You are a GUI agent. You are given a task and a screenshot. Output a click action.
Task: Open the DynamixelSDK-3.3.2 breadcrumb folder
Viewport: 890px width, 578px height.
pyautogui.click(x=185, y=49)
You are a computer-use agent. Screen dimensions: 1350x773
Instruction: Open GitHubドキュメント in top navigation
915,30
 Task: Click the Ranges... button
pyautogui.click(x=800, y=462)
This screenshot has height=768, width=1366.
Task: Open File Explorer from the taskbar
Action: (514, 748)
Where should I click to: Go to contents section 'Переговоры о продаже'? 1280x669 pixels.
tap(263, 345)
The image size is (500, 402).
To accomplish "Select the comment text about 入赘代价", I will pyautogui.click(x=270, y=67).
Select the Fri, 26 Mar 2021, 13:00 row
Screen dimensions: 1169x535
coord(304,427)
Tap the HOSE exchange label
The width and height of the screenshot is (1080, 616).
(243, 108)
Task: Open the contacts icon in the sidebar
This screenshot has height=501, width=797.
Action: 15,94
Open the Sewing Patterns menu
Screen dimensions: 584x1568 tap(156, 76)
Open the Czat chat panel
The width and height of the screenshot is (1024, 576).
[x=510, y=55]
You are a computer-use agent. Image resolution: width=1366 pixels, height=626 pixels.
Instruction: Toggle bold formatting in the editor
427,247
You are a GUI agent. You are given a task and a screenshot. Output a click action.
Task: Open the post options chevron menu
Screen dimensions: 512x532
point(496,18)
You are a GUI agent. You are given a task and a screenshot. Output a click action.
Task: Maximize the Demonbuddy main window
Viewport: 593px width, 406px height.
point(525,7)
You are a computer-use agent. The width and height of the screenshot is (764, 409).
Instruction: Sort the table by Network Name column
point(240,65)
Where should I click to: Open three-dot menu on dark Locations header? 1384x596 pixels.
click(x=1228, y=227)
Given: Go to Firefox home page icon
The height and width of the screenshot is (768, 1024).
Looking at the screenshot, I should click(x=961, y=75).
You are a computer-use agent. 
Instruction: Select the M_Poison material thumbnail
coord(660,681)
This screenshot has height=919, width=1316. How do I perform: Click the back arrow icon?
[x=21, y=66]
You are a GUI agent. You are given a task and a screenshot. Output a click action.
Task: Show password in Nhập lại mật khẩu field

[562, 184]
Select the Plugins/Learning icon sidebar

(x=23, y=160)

-- -- --

__Work request__.
I need each line of the entries that holds the string "computer" located and copied.

__Final answer__.
You are a computer-use agent. Screen dimensions: 1350x773
You are a computer-use agent. Image resolution: width=1366 pixels, height=626 pixels.
You are a computer-use agent. The width and height of the screenshot is (764, 409).
You are a computer-use agent. 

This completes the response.